● DESCRIPTION OF THE TASK:
Please give back, exactly as written, the lines from the line with "Sort files by the Size column header" to the line with "Where should I" in the listing below, leaving out all pictures.

● PROVIDED DATA:
━━━━━━━━━━
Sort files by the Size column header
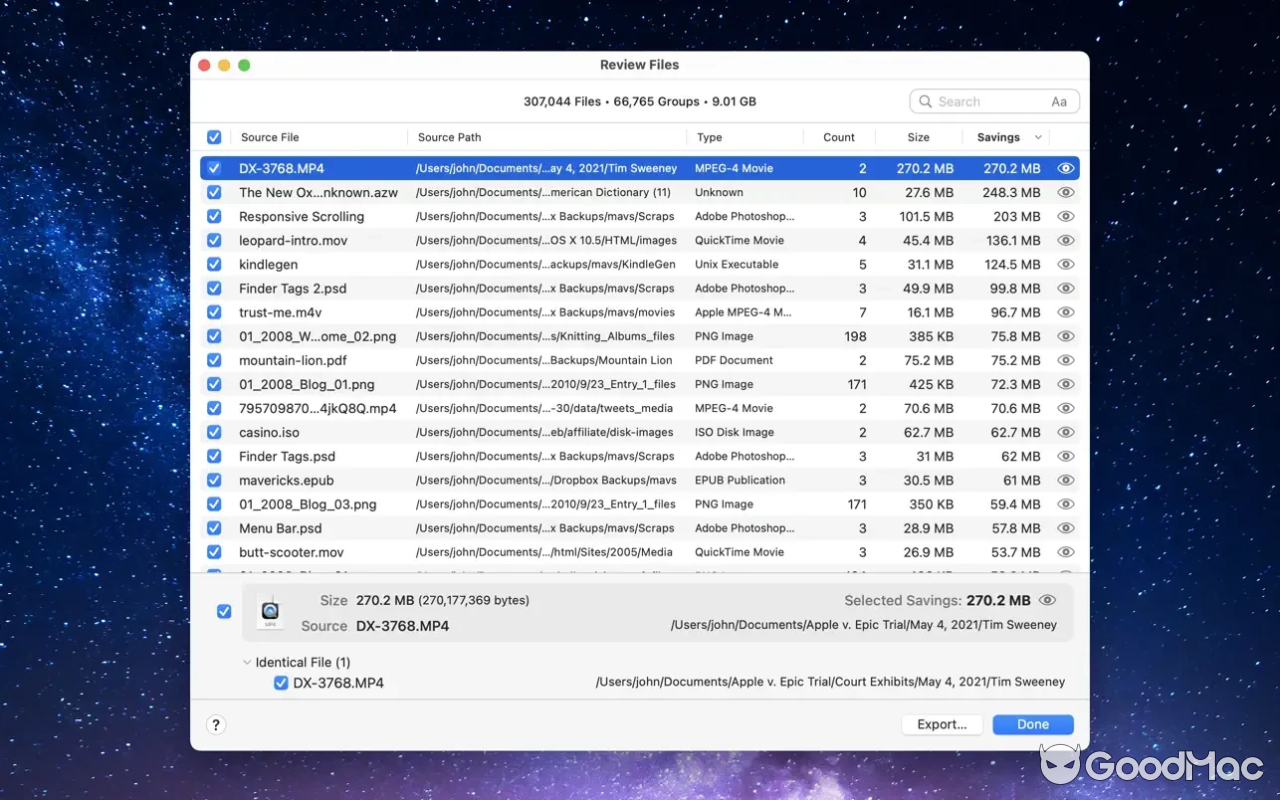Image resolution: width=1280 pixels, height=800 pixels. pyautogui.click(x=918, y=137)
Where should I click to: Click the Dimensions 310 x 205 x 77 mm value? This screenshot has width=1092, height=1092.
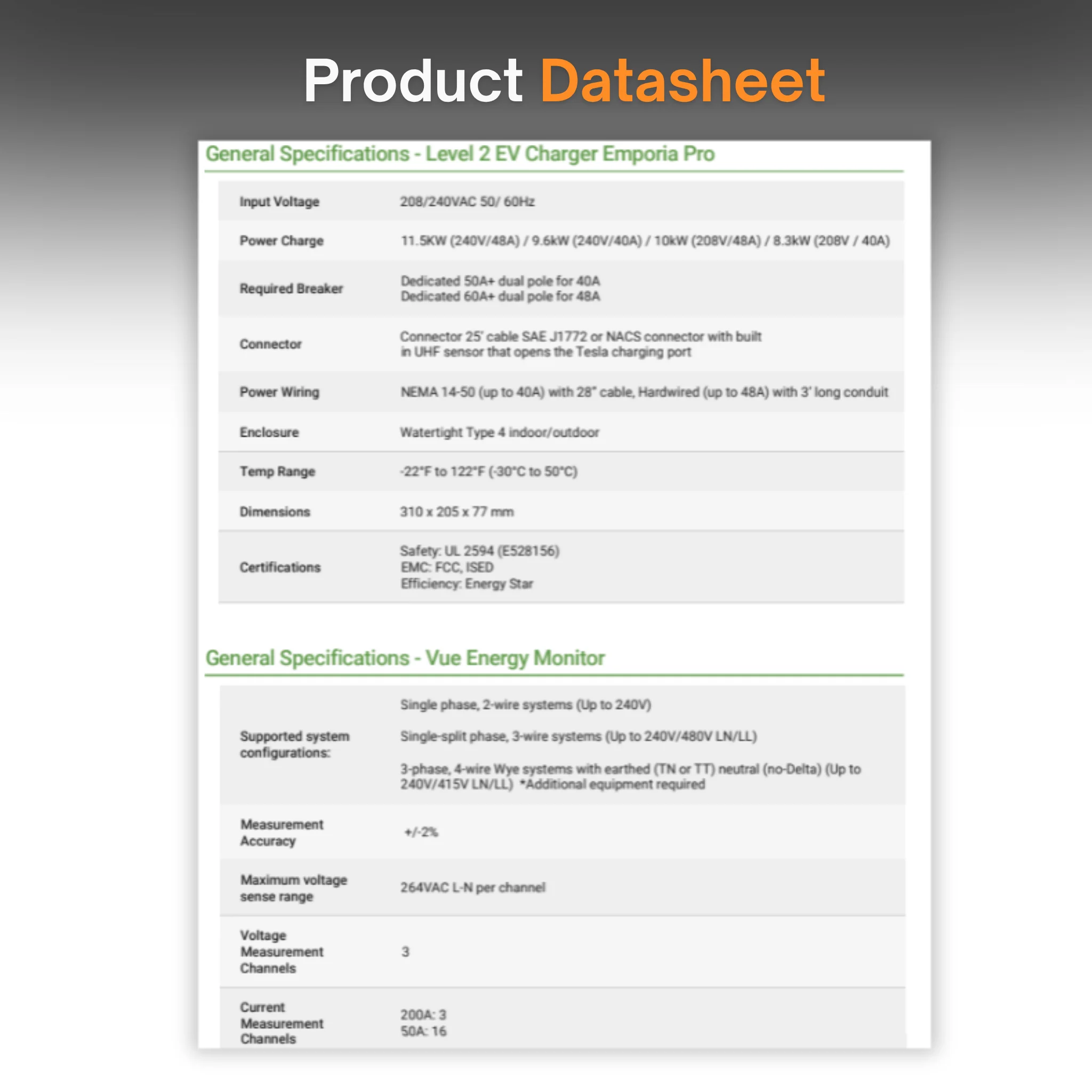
━━━━━━━━━━
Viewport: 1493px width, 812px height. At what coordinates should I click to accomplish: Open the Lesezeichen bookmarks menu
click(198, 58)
━━━━━━━━━━
● WRITTEN REPLY:
Sort files by the Size column header
Image resolution: width=1280 pixels, height=800 pixels. pyautogui.click(x=918, y=137)
Where should I click to: Click the Dimensions 310 x 205 x 77 mm value? This screenshot has width=1092, height=1092.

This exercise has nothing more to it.